Some party strategists say they’re in denial.
And that perceived gap between party spin and facts on the ground is fueling worries that the White House and Democratic higher-ups aren’t taking the possible electoral blowback seriously enough or doing enough to shield their candidates. Democratic contenders in the toughest races are distinctly less convinced that Obamacare will fade as an election-year issue — and they can’t afford to just cross their fingers that things get ironed out or that Republicans revert to political hara-kiri.
….In a way it’s understandable that Democratic leaders like Pelosi and Wasserman Schultz would give no ground on Obamacare. They‘re loyal to the president, who regards the health care bill as his singular achievement. The 73-year-old Pelosi, who as House speaker played a starring role in getting the law through Congress, has her legacy to think about.

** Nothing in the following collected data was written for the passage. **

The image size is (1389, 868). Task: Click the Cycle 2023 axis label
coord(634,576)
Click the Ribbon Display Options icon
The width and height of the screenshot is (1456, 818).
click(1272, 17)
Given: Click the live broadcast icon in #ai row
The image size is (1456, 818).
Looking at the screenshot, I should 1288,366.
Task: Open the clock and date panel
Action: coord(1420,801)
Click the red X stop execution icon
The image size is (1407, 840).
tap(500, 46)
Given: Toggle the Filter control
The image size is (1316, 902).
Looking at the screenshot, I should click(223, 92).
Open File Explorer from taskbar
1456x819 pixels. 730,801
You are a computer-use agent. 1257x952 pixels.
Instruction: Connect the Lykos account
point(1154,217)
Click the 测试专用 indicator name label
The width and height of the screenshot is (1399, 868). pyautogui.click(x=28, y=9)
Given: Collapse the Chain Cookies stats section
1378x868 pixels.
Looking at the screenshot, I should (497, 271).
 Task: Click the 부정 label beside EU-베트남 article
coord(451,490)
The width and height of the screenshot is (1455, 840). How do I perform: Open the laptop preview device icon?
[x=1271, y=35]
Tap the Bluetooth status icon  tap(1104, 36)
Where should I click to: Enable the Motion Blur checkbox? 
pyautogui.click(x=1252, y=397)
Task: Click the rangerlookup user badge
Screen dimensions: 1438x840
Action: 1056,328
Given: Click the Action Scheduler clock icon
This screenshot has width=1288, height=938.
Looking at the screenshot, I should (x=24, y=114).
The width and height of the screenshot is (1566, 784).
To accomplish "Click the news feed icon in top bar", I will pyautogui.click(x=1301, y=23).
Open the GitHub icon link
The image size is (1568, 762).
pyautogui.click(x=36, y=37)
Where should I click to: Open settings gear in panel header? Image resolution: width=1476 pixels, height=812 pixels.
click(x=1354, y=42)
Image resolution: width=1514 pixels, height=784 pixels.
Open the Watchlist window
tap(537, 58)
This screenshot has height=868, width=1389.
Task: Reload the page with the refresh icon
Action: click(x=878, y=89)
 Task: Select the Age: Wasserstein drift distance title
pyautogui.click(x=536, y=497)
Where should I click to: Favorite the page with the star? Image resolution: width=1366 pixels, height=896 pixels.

And then there are the natural forces of politics at play: When party faithful are attacked by the enemy, they dig in.
In the day and age of the 24/7 news cycle, almost every big story in Washington is viewed through the lens of elections — whether it really has the ability to move votes or not. A hot news story that seems in the moment as though it could upend the midterm — the NSA wiretapping scandal, the IRS targeting imbroglio, the Syria bombing campaign that wasn’t, and the Obama administration “war on coal,” to name a few this year — often appears in hindsight as a quick detour on the journey to Election Day.
To many worried Democrats, however, there’s a sense that the botched Obamacare rollout might really be different.
For one, there are the all-too-fresh memories of the last midterm, when Republicans exploited anger and anxiety about the just-passed ACA to score a historic, 63-seat gain in the House. There are the poll numbers, with survey after survey showing Obama’s popularity cratering. The RealClearPolitics’ polling average since Nov. 6 shows Obama’s approval at just above 40 percent.